望见李荣手指的方向,手脚被绑,口中被塞着布团的林安心,眼眸里顿现无法掩盖的惊慌。
将林安心的反应看在眼里,第五露出狡黠的白牙,“看来没错了。”
一身老农装扮的李荣,瞧了林安心一眼,夜色下虽不能看清对方面貌,但对方的美貌却也让他怔了怔,“这是何人?”
“青衣衙门司。”第五回了一句,又问李荣:“对方有多少人?”
“明面上的不多,还不到半都,暗地里的人手恐怕不少。”李荣道。
第五哼了一声,“要比人多,青衣衙门才出生几天,如何比得过我军情处。”当下,与李荣、赵象爻等安排人手,准备行动。
将对方拔掉明哨暗哨的布置看在眼里,林安心脸色越来越难看,直到对方布置完了,她已是面如死灰。夜风拂面,林安心眼神突然坚定下来,她已下定决心,待会儿哪怕是舍了性命,也要寻机示警。

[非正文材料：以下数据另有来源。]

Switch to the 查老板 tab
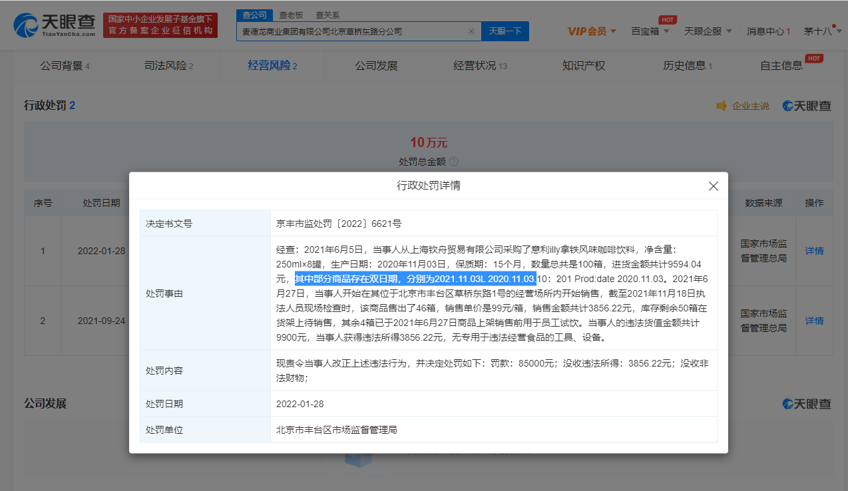Screen dimensions: 848x491 coord(292,14)
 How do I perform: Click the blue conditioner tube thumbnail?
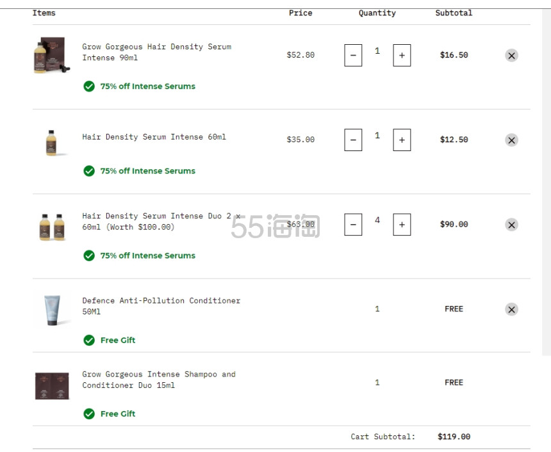pos(53,310)
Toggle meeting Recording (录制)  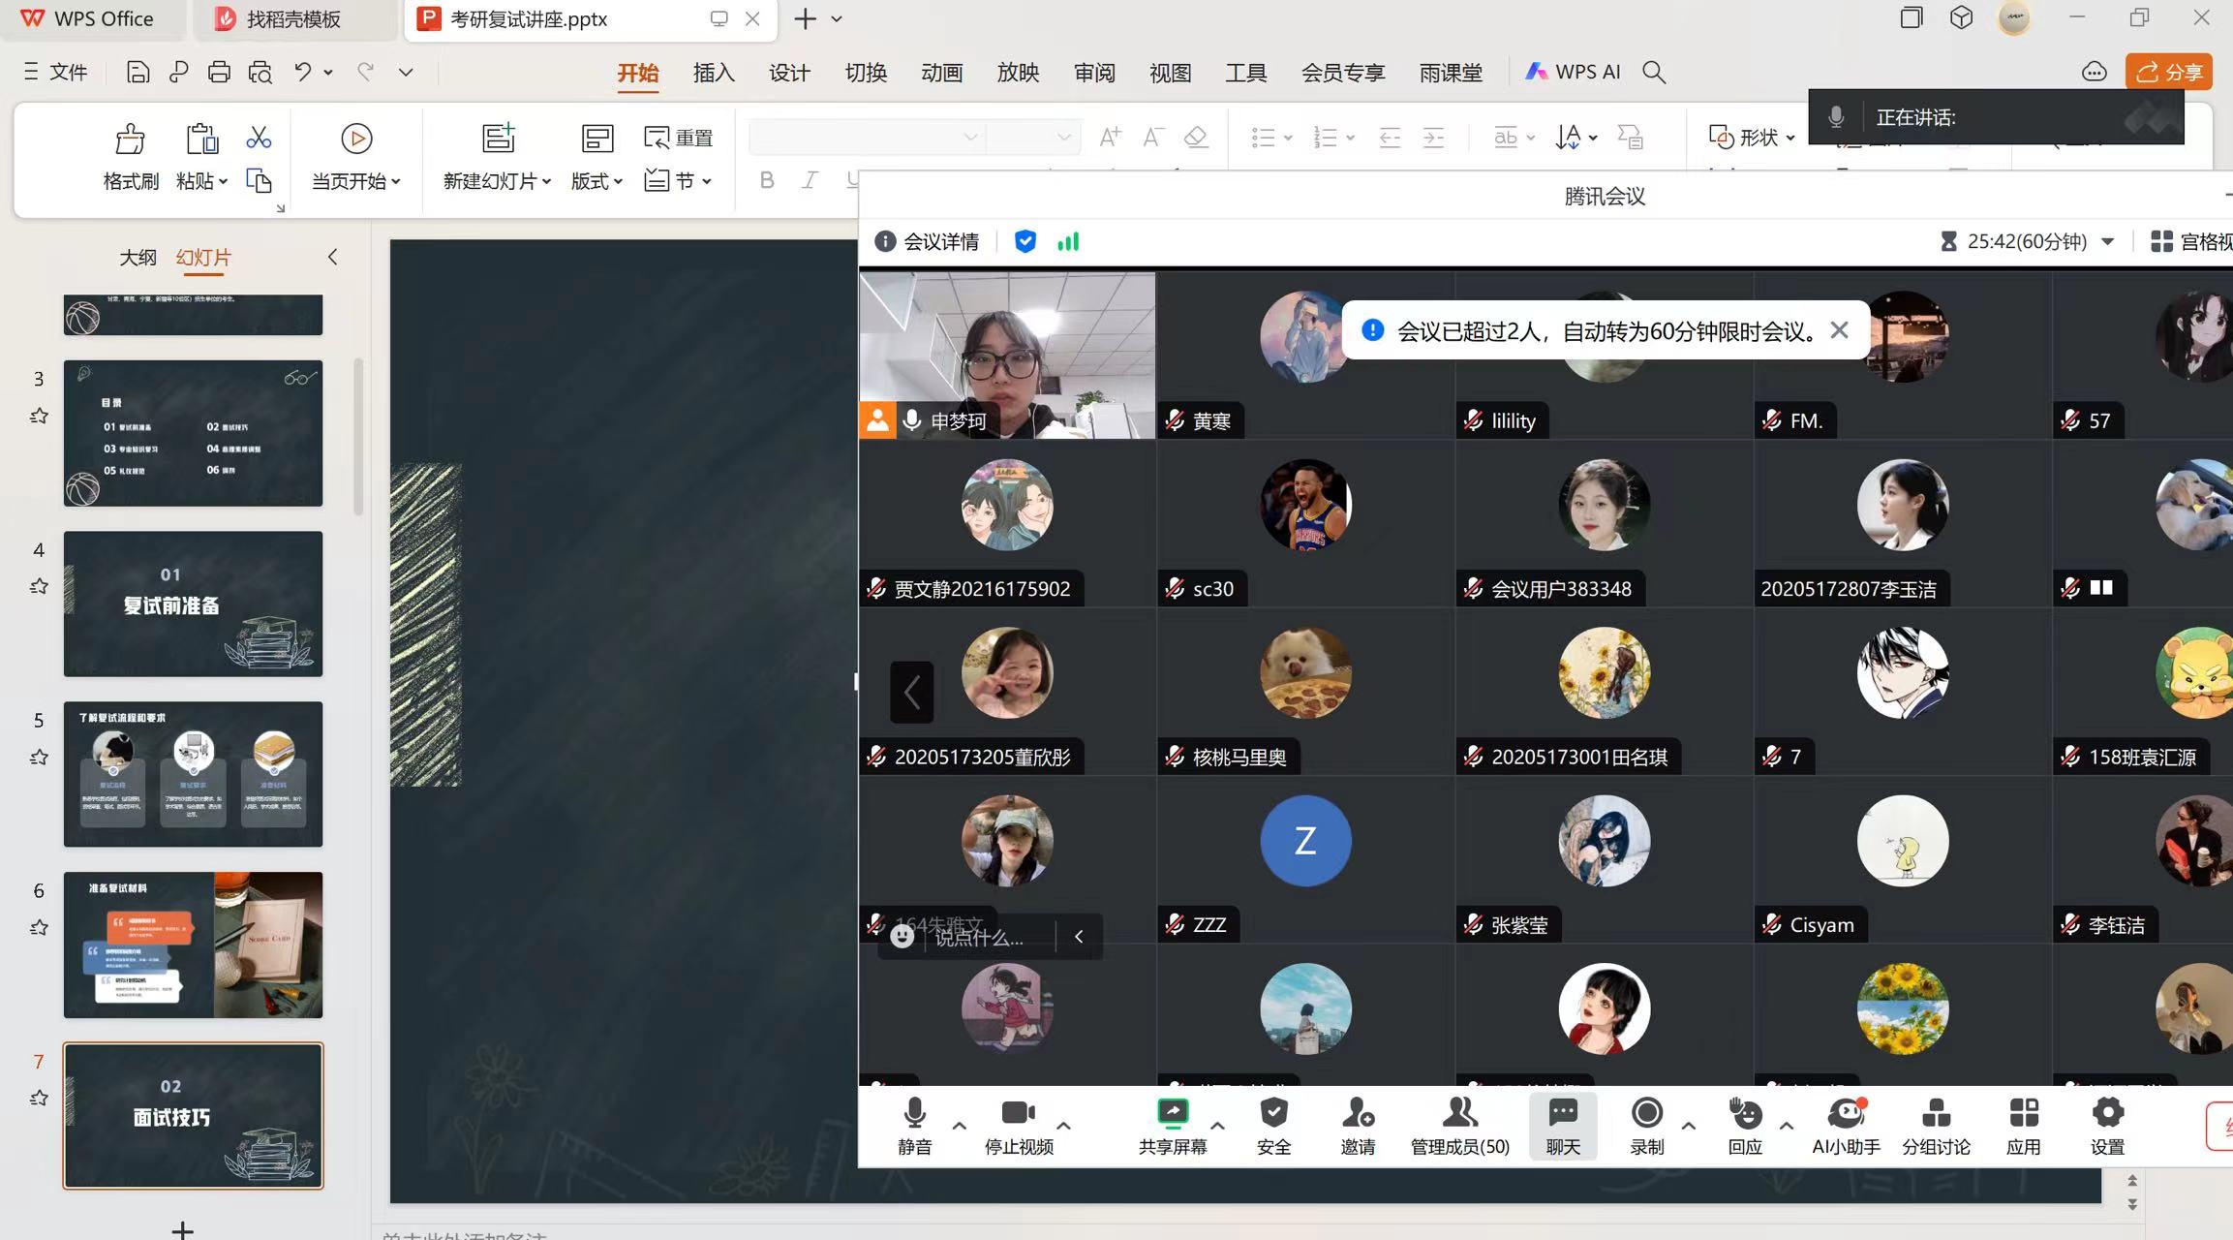point(1646,1114)
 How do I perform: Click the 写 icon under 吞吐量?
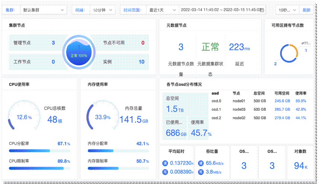[x=201, y=172]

安排完行动细节,第五姑娘忽然转过头来,她明亮的眼神落在林安心身上,不等林安心心道不好,第五就一记手刀砍在林安心脖子上。
敲昏了林安心,第五收回手,这才淡淡道:“从你的眼神中,我读到了绝决之意,所以你还是先睡一会儿比较好。”
说完这句话,她小巧的手掌一翻,袖刀就已握在掌中。
......
丑时下三刻,江陵城东郊。
“子嵩是要劝我逃?”徐知诰稳稳坐着,八风不动,“高季兴虽遇截杀,未必就会身陷囹囵,结果尚未出现,你我便惶惶如丧家之犬般逃窜,未免太磕碜了些。”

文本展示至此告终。